(Saved data entries)
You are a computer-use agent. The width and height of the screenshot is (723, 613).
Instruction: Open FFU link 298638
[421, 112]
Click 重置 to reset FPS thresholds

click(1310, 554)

TASK GOAL ::
Retyping the data above exactly and in full is the task.

YOUR RESPONSE ::
You are a computer-use agent. The width and height of the screenshot is (723, 613).
Instruction: Open FFU link 298638
[421, 112]
Click 重置 to reset FPS thresholds

click(1310, 554)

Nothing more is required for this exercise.